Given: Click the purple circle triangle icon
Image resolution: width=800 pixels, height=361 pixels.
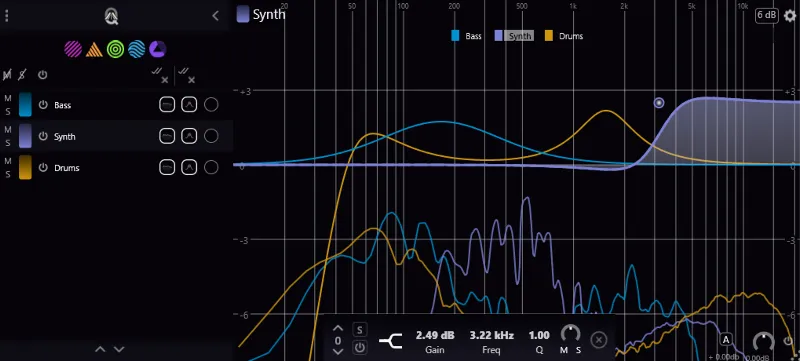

══════════

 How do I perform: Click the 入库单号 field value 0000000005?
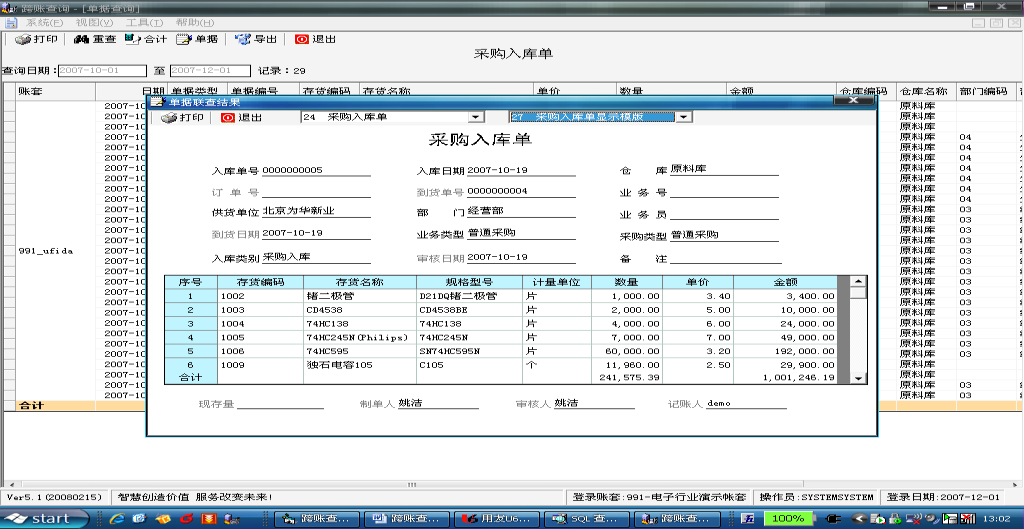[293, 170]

══════════

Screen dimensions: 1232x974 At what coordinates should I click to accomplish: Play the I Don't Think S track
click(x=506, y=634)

══════════

=== Direction ===
Copy out the lines starting at the one containing "Given: Click the purple circle triangle icon" and ending at the one containing "Image resolution: width=800", both included, with every character unchanged.

=== Result of the exercise ===
Given: Click the purple circle triangle icon
Image resolution: width=800 pixels, height=361 pixels.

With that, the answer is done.